● Brief
For the listing below, the answer is an exact retyping of the lines from the one with "This screenshot has height=759, width=808." through the one with "the search text", both included, without pictures.

● Working data

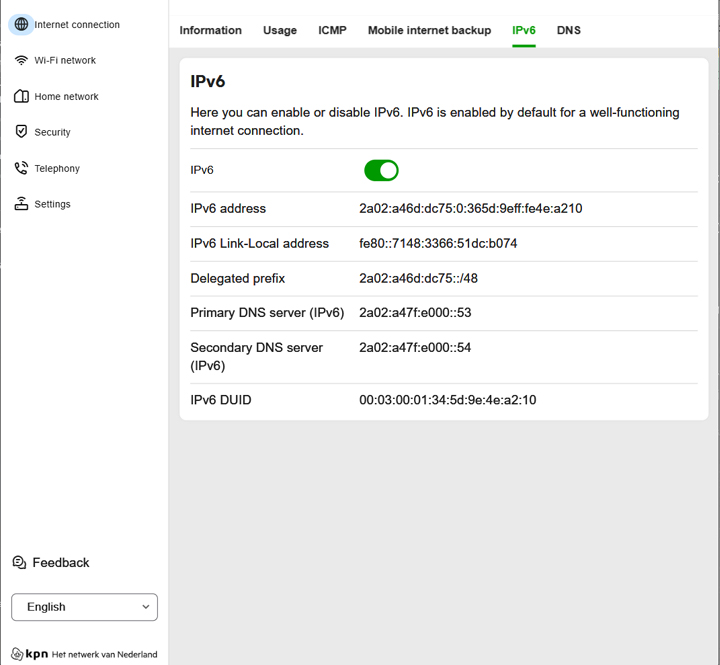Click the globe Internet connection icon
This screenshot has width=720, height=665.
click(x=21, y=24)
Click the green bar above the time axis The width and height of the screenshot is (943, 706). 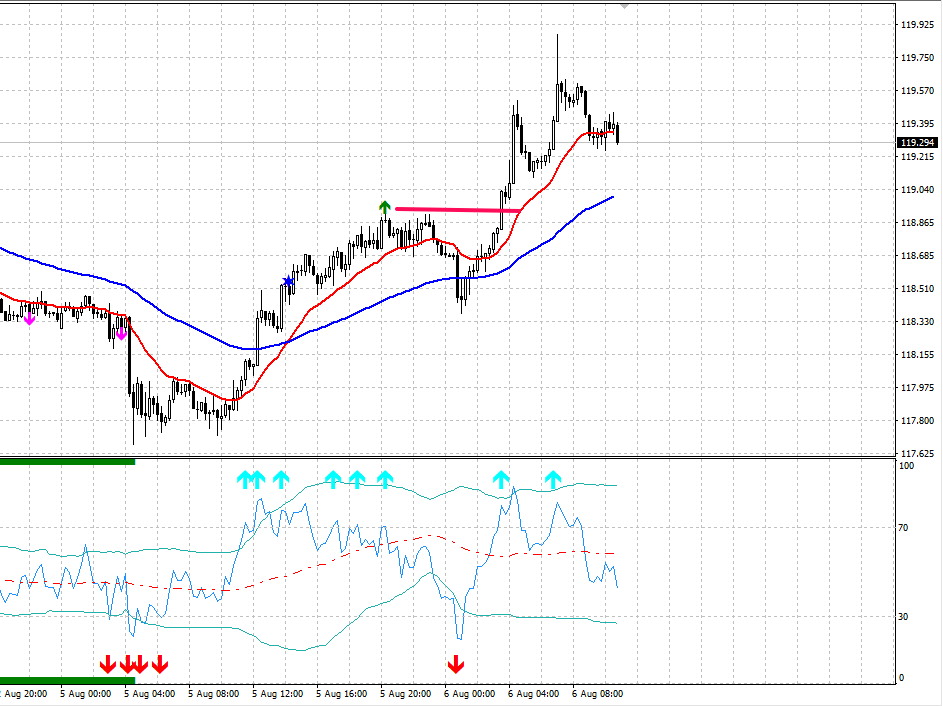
--
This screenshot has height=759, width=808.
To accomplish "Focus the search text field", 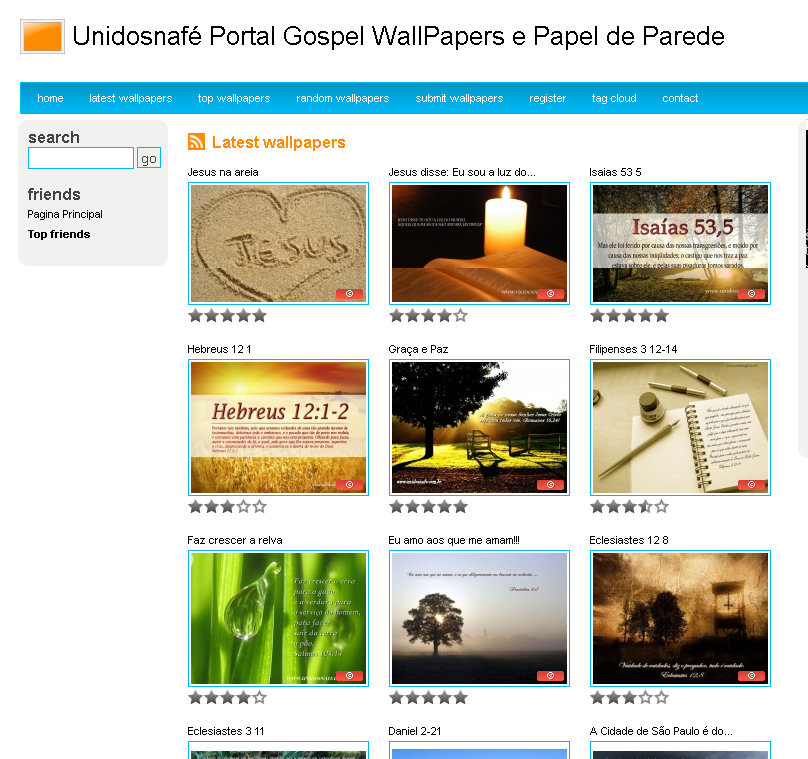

● Your response
This screenshot has height=759, width=808.
To accomplish "Focus the search text field", 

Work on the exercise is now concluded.